Consignes >>
1 - Dans l'entretien avec Sylvie Kreusch, de quel instrument Toots Thielemans jouait-il ?
2 - Reproduisez tout le passage de l'entretien avec Sylvie Kreusch qui va de « Pop & Shot : Pour » jusqu'à « c’est lui ! ».
3 - Rédigez la suite de l'entretien avec Sylvie Kreusch, à partir de sa dernière phrase.

Texte de la page >>
======
Pop & Shot : Pour décrire l’album, vous avez aussi employé le mot western, et ses références dans l’album ne nous ont pas échappé. C’est un univers qui vous parle ?

Sylvie Kreusch : C’est surtout une coïncidence, que tous ces éléments soient réunis. Je me rappelle que j’écoutais énormément Toots Thielemans, un immense joueur d’harmonica belge. Il est mort il y a quelques années. Il a joué dans tous les films. Quand tu entends un peu d’harmonica dans un western, tu peux être sûr que c’est lui !

On pourrait le comparer à… je ne sais pas… Qui est actuellement le plus grand artiste belge à l’heure actuelle ? Peut-être Stromae.

Et bien quand tu regardes l’impact de Toots Thielemans à l’international, c’est complètement fou ! Il m’a beaucoup inspiré. Mais je le répète, c’est une coïncidence que tous ces mondes se rencontrent, celui du western, de l’harmonica, de la bande dessinée et de l’enfance…

Pop & Shot : Et vous aimez regarder des westerns ?

Sylvie Kreusch : Oui, j’aime beaucoup Midnight Cowboy (1969, John Schlesinger) notamment. Je ne sais pas si on le considère comme un western typique parce que c’est assez psychédélique. Mais j’adore !

Pop & Shot : Ca fait particulièrement sens parce que vous semblez puiser beaucoup d’inspiration dans les années 60 et 70, et même dans les années 20 sur le clip de « Daddy’s Selling Wine in a Burning House », à la fois en termes de musique et d’esthétique. Qu’est-ce qui vous a poussé à revenir à cette époque ?
======
Liste des lignes >>
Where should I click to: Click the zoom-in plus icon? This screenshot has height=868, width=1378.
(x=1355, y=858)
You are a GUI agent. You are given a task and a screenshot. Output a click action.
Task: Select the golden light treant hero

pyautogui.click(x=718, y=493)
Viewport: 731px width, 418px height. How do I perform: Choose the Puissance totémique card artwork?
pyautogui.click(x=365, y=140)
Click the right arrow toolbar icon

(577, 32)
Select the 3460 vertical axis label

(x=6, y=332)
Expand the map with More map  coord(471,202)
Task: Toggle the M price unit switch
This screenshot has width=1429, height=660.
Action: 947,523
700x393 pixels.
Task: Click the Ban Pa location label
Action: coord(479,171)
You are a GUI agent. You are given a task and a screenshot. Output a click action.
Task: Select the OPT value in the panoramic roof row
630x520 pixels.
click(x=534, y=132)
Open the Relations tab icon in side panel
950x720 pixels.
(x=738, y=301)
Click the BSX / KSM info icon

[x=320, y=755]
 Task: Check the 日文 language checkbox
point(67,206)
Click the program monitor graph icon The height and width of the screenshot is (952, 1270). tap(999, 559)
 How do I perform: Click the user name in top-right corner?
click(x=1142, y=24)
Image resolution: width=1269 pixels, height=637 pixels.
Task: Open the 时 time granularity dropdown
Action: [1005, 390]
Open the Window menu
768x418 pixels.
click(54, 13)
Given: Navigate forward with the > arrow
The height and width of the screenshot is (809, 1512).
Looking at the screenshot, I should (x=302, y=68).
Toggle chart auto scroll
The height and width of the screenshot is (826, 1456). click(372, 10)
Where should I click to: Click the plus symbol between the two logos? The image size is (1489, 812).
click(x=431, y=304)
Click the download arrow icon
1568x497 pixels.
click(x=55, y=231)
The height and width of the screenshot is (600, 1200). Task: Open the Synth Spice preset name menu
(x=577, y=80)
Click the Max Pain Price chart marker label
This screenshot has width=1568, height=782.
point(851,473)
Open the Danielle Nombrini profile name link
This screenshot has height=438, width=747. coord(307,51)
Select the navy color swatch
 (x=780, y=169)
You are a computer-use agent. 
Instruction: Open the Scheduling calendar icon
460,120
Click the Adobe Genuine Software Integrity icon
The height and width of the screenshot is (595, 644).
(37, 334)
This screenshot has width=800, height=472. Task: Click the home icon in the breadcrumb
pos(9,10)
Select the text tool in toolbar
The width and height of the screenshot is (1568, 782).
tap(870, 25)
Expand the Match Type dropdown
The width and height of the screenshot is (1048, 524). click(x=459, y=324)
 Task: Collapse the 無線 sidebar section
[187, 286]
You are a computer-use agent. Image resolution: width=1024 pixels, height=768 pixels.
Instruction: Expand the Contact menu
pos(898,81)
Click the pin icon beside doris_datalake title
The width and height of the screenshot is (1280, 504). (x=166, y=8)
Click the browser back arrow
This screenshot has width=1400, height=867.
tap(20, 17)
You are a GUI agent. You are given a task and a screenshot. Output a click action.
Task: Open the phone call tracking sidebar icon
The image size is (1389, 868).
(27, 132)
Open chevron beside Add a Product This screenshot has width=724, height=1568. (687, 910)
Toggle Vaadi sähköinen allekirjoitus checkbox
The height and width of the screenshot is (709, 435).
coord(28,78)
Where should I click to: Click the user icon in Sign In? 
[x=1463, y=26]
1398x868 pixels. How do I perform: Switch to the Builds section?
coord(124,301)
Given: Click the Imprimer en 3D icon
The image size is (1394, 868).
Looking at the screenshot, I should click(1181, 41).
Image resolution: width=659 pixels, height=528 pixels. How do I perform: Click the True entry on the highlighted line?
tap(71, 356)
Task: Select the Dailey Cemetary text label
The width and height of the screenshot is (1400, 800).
======
Réponses >>
1 - De l'harmonica.

2 -
Pop & Shot : Pour décrire l’album, vous avez aussi employé le mot western, et ses références dans l’album ne nous ont pas échappé. C’est un univers qui vous parle ?

Sylvie Kreusch : C’est surtout une coïncidence, que tous ces éléments soient réunis. Je me rappelle que j’écoutais énormément Toots Thielemans, un immense joueur d’harmonica belge. Il est mort il y a quelques années. Il a joué dans tous les films. Quand tu entends un peu d’harmonica dans un western, tu peux être sûr que c’est lui !

3 -
Sylvie Kreusch : Je suis quelqu’un de très nostalgique en général. Avec les voitures, les maisons, tout… Je resterai toujours accrochée à ces époques où je n’étais pas née. Parce que le futur m’angoisse énormément. Si on pouvait avoir un bouton pour revenir dans le temps au lieu de continuer vers l’avenir, je l’utiliserais sans aucun doute.

Comic Trip – Sylvie Kreusch

Pop & Shot : Peux-tu nous parler de cette très belle pochette d’album ? 

Sylvie Kreusch : C’est une artiste française de Paris. Elle s’appelle Eloise Labarbe-Lafon. Elle fait toujours des photos analogiques qu’elle colorie avec de la peinture. Je l’ai rencontre parce que son copain m’a accompagné sur une tournée. J’ai tout de suite été subjuguée par son travail. J’ai vu une interview d’elle où elle explique son approche et sa manière de faire son art, très similaire à la mienne. La manière dont elle utilise les couleurs par exemple, comme si un enfant avait peint. Je me suis dit que ça pourrait être le match parfait !

Quand elle m’a proposé un choix de couleurs original, au départ, j’étais un peu réticente parce que j’étais habituée à des couleurs typiquement mystérieuses comme le rouge. Je trouvais ça vraiment audacieux. Mais je l’ai laissé faire bien entendu et maintenant, je suis tellement heureuse du rendu !

Pop & Shot : d’où vient l’idée de cette photo ?

Sylvie Kreusch : C’est l’idée d’un enfant qui porte sur sa tête un bocal à poisson, avec derrière la symbolique que tout est possible. Avec de l’imagination, tu peux aller dans l’espace !

Pop & Shot : Est-ce aussi un aspect de votre personnalité, que de se réfugier dans son monde à soi, avec un goût pour l’isolement ?

Sylvie Kreusch : C’est drôle parce que mon manageur m’a fait la même réflexion, il croyait que c’était parce que j’avais parfois la tête dans les nuages ! J’aime aussi cette idée, même si ça n’était pas vraiment intentionnel au départ.

Pop & Shot : Il y a dans votre travail une certaine énergie magnétique, théâtrale et un aspect androgyne qui rappellent l’Aladdin Sane de Bowie, même si vous le réinterprétez avec une puissante touche féminine. L’approche de Bowie en matière de personnage et de performance vous influence-t-elle ?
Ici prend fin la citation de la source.